When things suddenly shift in the world outside, the typical knee-jerk reaction in a previously stable organisation can be to earnestly crank up the dial on what they already know what to do, attempting to be more perfect at doing what they did successfully before.  Yet doing the same thing repeatedly while hoping to get different results is not usually fruitful.

This isn’t helped by the natural shutting down of frontal brain lobes when panic and anxiety strike in individuals who are under pressure.  The Amygdala hijack, as defined by Danial Goleman in his seminal book “Emotional Intelligence: Why it can Matter more then IQ”, can cause people to default to familiar ways of doing things in a crisis, because they just can’t think creatively into a new space when the fight, flight or freeze response kicks in. What makes this doubly dangerous is when leaders are also panicking  and are caught in the same hijack.

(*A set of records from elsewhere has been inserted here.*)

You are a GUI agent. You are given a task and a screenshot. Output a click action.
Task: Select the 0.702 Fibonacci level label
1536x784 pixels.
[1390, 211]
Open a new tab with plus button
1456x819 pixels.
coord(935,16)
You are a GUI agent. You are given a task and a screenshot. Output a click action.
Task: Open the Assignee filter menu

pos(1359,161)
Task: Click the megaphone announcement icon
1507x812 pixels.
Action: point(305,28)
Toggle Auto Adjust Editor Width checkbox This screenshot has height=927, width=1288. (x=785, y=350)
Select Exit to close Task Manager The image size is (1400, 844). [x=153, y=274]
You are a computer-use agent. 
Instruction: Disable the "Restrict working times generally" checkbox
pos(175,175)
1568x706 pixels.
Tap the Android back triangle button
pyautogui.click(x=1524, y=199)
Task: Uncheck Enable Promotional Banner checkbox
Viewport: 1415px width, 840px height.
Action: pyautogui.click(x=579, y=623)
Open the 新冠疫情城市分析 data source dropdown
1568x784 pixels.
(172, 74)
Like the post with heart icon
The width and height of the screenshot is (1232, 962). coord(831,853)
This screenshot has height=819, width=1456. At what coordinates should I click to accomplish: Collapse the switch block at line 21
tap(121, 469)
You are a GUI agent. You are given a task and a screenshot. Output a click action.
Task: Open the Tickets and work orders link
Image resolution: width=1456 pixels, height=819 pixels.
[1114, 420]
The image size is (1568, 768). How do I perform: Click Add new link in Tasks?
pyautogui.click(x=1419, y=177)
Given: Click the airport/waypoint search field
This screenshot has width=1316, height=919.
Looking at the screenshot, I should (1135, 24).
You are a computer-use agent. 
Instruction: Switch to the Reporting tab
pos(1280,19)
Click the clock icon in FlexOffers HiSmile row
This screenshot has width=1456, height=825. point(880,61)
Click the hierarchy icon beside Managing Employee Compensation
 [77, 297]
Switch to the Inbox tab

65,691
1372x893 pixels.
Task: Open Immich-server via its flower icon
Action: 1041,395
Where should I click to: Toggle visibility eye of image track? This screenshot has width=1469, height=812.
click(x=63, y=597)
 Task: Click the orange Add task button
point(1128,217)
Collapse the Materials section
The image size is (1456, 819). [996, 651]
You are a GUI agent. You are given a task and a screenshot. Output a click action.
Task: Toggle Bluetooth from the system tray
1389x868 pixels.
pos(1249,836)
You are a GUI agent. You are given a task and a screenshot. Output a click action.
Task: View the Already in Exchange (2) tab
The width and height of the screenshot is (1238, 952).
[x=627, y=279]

It is therefore imperative that leaders in such organisations become good at several possibly underestimated capabilities…

Firstly the capability to self-regulate faster and more effectively than their reports, so that they regain composure quickly under stress.  This enables them to access their high-level creative thinking ahead of others, and lead with confidence and clarity into that messy ambiguous space, staying open to seeing opportunities for change and innovation that others will miss.

Secondly – and this is especially tough in sectors such as engineering and tech firms where left-brain intelligence (rational, logical) tends to dominate – leaders need to relate to the emotional needs of their reports.  What does this look like?  Initially meeting individuals where they are at, before attempting problem-solving.  This means understanding and assuaging their anxieties, while demonstrating authentic empathy.  This will foster a work environment that is psychologically safe to help people believe it’s ok to take more risks – crucial, as many will not be natural risk-takers.  Leaders who excel at this will be skilled at deep listening, at offering reassurance, at encouraging learning from mistakes, and will seek to improve the whole system rather than blame a single person for failures.

Thirdly, because innovation typically means experimenting and venturing into the unfamiliar, possibly failing a lot and not being sure of outcomes, leaders need great patience and precision when giving guidance.  They need to communicate clearly and transparently.  Security-loving employees will appreciate big steps being broken down into small ones.  Grand visions may inspire in times of trouble, but won’t always generate appropriate action when the leader leaves the room.  Detailed pictures of “what next” need to be spelled out.

In conclusion, when difficult times hit established engineering and tech firms, innovation is more likely to flourish best where leaders behave more like grounded, compassionate, and accessible human beings than colorful, distant, charismatic Superheroes.